In 2004, he died suddenly and horribly on his living room sofa; my face was the last thing he saw.
After his death, I inherited his computer. One day, by accident, I found a series of digital photographs he had taken just a few months before he died. I recognized their purpose right away: he had formed a partnership with several other people to bring wireless, high-bandwidth internet service to the community, and he had mentioned to me that he needed "line of sight" information on locations where the mountains would not interfere with signals. For that perspective, he had taken these photos from one of the highest hills in the region.
I had climbed this hill many times. Even without snow, the possible ways up were never easy. My father had been a university athlete, but in his old age, he suffered from several ailments and a bone chip under one of his kneecaps. This made walking hard for him, to the point where he avoided the icy, unpaved roads all around us.
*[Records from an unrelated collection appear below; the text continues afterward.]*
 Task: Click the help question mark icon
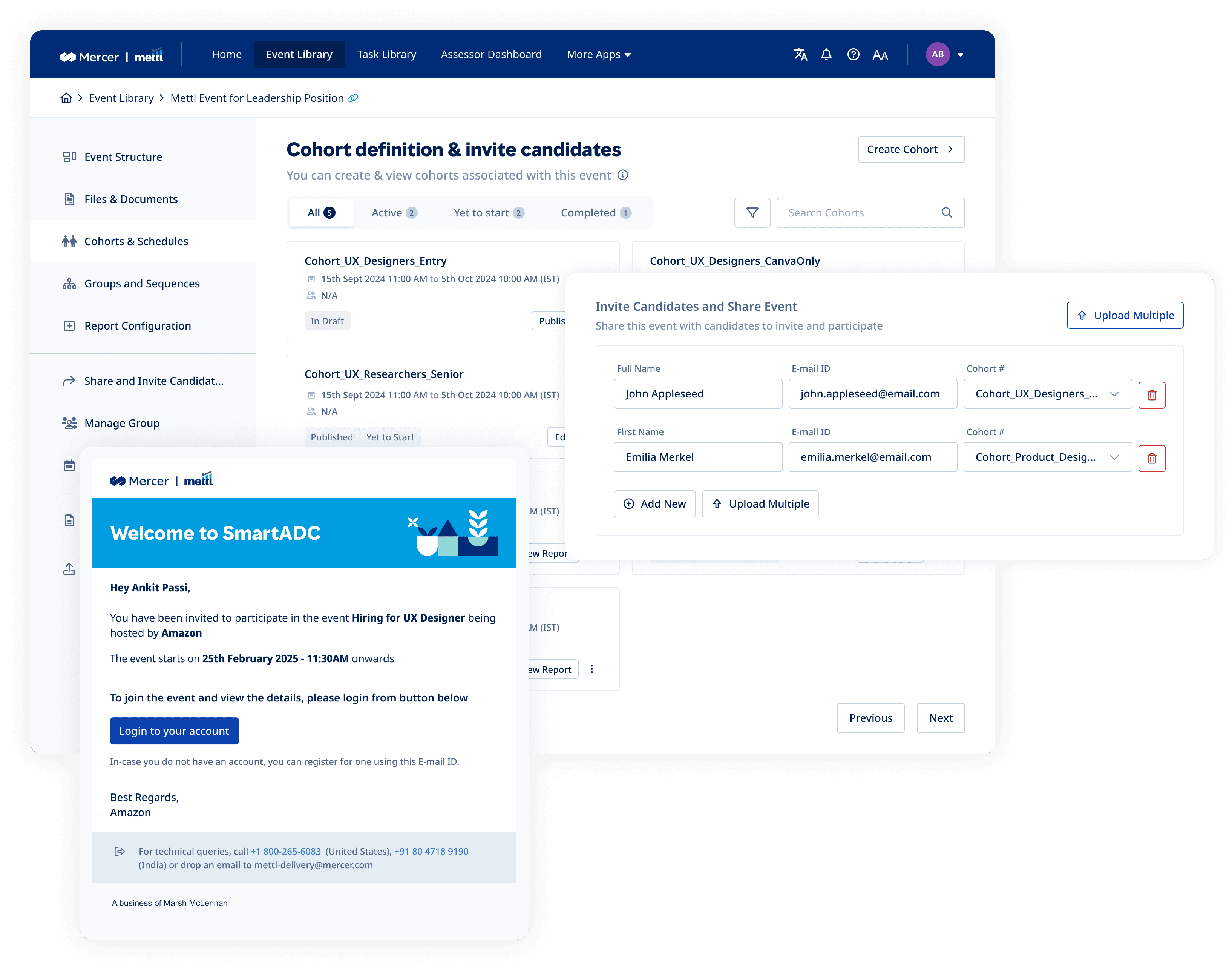(853, 55)
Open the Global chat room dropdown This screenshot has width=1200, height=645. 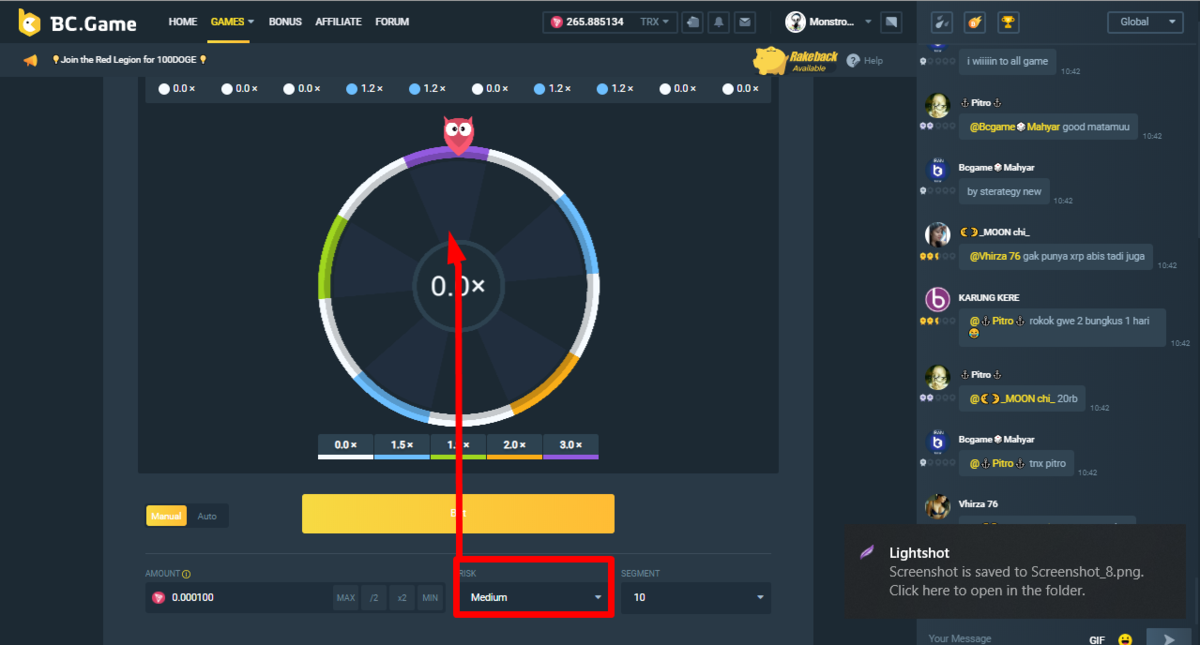(x=1144, y=22)
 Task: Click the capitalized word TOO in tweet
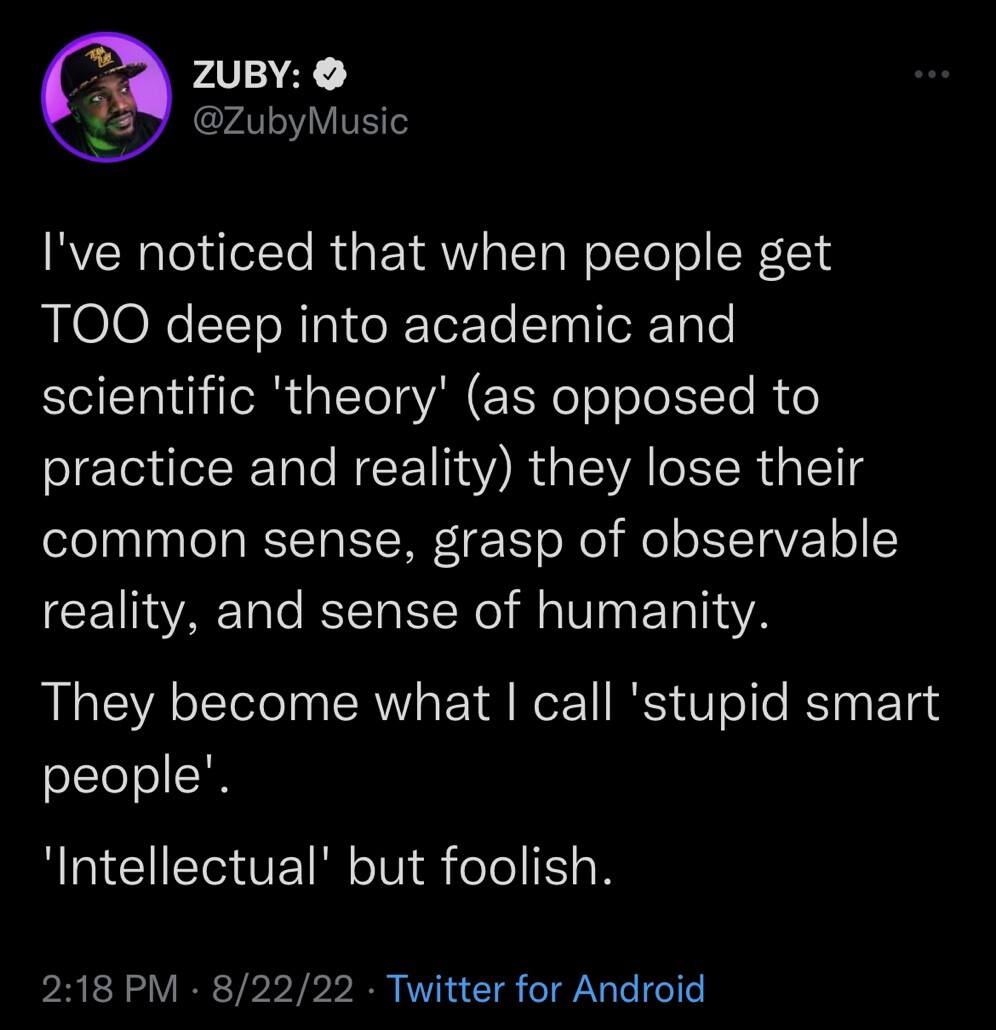(x=96, y=325)
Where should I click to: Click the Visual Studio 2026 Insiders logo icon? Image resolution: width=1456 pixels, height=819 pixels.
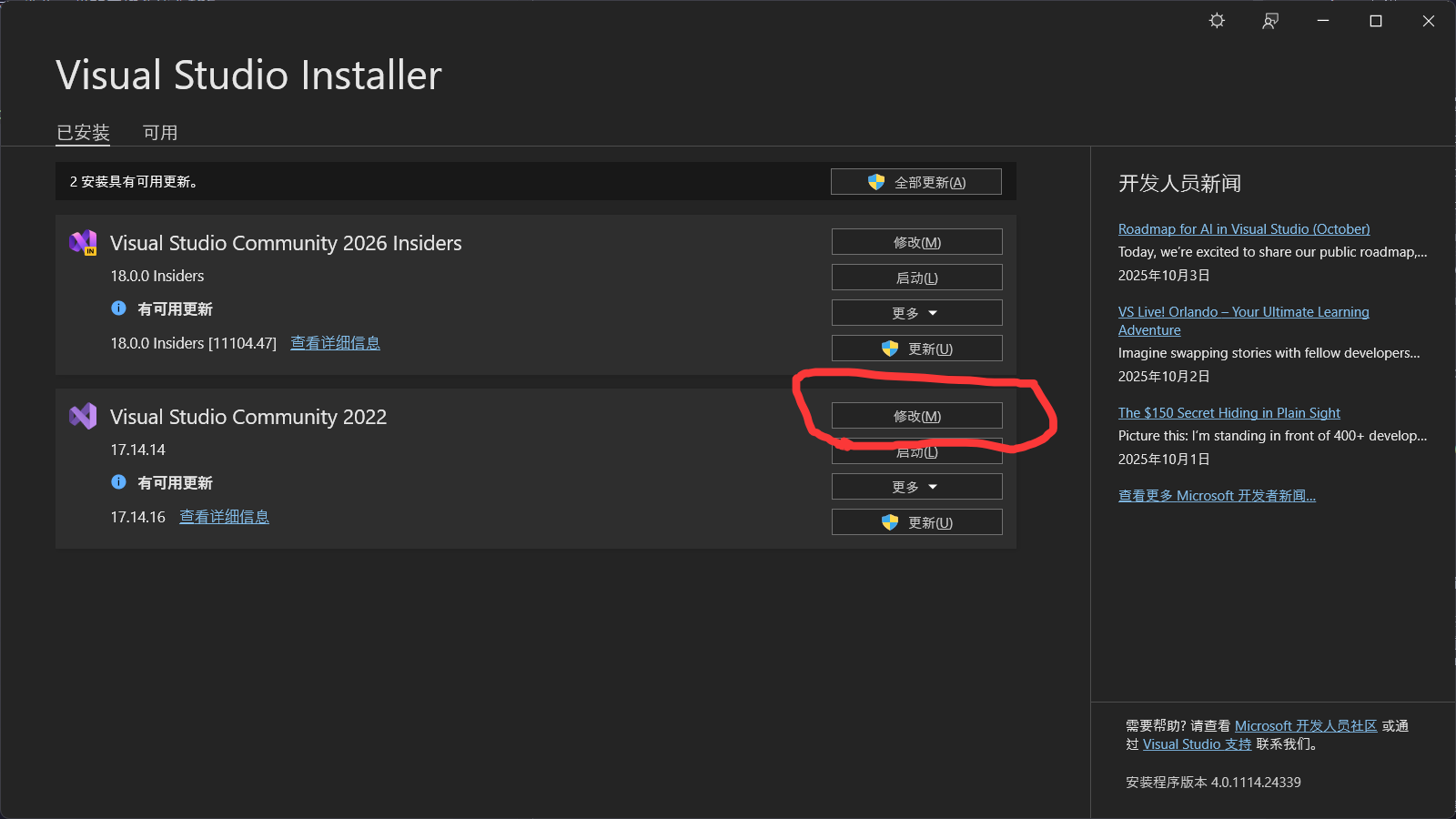(x=83, y=243)
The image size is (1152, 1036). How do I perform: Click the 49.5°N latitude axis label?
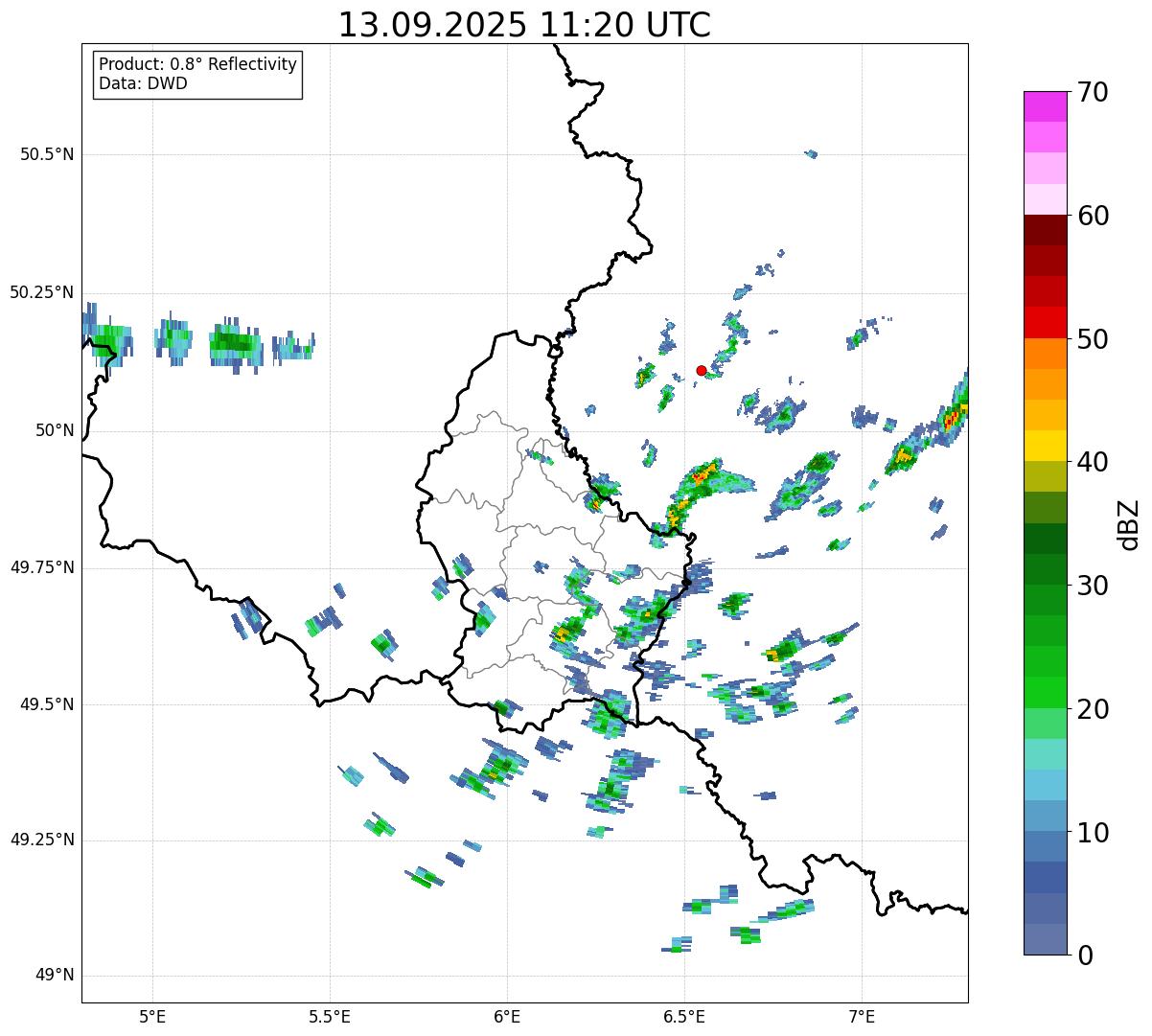coord(47,704)
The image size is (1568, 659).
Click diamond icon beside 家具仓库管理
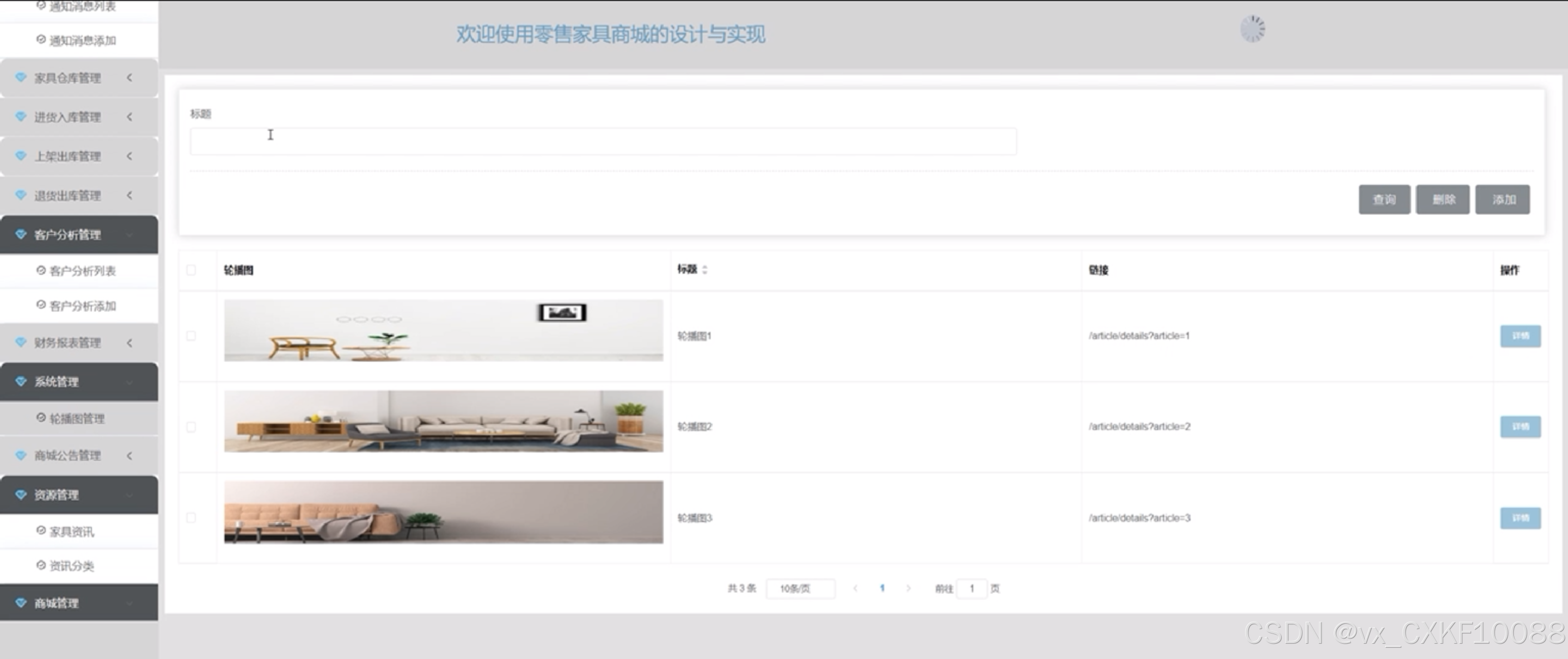[x=21, y=77]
Yet somehow, despite the ice, the snow, the jagged rocks, and the wind, he had climbed that mountain and taken the photos he needed.
I often think of him standing up there, in pain, with only three months left to live, doing what he had to do for the sake of his project and for the people who relied on him. From that height, he would have seen a landscape that I loved and that still reveals itself in dreams, but what he might have thought, or how he might have felt, are beyond my capacity to know.